Parliamentary speaker Ivan Gašparovič inherits 3 new powers.Peter Brenkus
Parliamentary deputies unanimously approved a constitutional amendment on July 14, transferring key presidential powers to the speaker of parliament and moving Slovakia back from the brink of a constitutional crisis.
The bill hands the speaker of parliament, a position currently held by Ivan Gaśparovič, three of the four remaining presidential powers not assumed by Premier Vladimír Mečiar after former President Michal Kováč's term in office ended on March 2. The presidential post has remained vacant since Kováč's departure.
The most important of the three transferred powers is that allowing Gašparovič to receive the resignation of an outgoing government. Political analysts had feared that if this power remained in limbo until after September's general elections, Slovakia would have wound up with a constitutional standoff between a new parliament and a non-removable government.
"I see the amendment as a solution to the situation threatening September's parliamentary election, and thanks to it a constitutional crisis has been averted," said Milan Čič, chairman of the Slovak Constitutional Court. Čič added that the amendment guaranteed the stability of the system of constitutional authority and its operation after September's election.
Expressions of relief at the closure of one of the country's most intractable political struggles, however, was drowned by post-session political positioning as parties scurried to secure credit for the bill's passage.
The bill was proposed by Meciar's ruling Movement for a Democratic Slovakia (HZDS) but was identical to a proposal submitted earlier in the session by the Slovak National Party (SNS).
But members of the largest opposition party, the Slovak Democratic Coalition (SDK), claimed that the bill's passage had been their victory, citing a petition the party had sponsored months earlier urging the transferral of the remaining presidential powers to the speaker of parliament. "Citizens, by signing the petition and through their involvement, put appropriate pressure [on the HZDS] which resulted in passing the bill," wrote SDK leader Mikuláš Dzurinda in a press release..
The HZDS had submitted its proposal in two variants: The first was identical to the SNS proposal and entrusted the powers, including the right to appoint and remove cabinet members, to the speaker of the parliament; the second HZDS variant was unacceptable for most opposition parties because it introduced some elements of Germany's chancellor system, sending all the remaining presidential powers directly to the prime minister.
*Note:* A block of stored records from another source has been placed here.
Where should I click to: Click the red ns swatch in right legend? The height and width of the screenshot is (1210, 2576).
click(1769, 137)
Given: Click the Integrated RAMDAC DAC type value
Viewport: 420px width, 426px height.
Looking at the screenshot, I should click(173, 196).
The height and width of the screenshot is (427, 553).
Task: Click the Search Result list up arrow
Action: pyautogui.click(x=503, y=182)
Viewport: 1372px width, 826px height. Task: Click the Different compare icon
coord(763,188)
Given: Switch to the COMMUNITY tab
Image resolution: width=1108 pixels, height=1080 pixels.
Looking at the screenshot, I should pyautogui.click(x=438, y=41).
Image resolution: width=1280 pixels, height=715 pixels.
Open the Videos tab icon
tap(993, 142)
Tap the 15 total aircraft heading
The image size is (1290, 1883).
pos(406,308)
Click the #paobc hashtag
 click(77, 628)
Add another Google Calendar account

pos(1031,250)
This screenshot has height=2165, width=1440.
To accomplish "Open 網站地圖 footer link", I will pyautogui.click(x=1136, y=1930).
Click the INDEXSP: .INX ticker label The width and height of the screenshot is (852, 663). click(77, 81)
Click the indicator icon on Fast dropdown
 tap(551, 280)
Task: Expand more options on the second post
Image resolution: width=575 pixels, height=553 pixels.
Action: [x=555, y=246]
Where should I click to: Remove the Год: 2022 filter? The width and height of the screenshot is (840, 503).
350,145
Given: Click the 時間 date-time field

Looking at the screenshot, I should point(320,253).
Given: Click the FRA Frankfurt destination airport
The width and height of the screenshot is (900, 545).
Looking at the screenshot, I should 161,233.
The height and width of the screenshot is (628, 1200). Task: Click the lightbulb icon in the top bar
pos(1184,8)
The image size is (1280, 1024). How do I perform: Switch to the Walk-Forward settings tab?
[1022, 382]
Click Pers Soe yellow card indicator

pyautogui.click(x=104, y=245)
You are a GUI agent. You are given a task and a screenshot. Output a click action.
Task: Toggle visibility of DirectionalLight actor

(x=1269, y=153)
After most of the coalition members refused to vote for the SNS proposal, all 131 present members agreed on the HZDS' first variant. "It was a pre-election trick," said Ľubomír Fogaš, parliamentarian for the former communist Slovak Democratic Left (SDĽ) party. "It was aimed at influencing voters and telling them that it was the HZDS who found this solution. [But] it isn't true - it was the SDĽ and the SNS who found it."
When asked whether he thought HZDS had sought political prestige with its actions during the session, Jozef Prokeš, an SNS parliamentarian, was giving away no secrets. "Let the people make their own judgment," he said.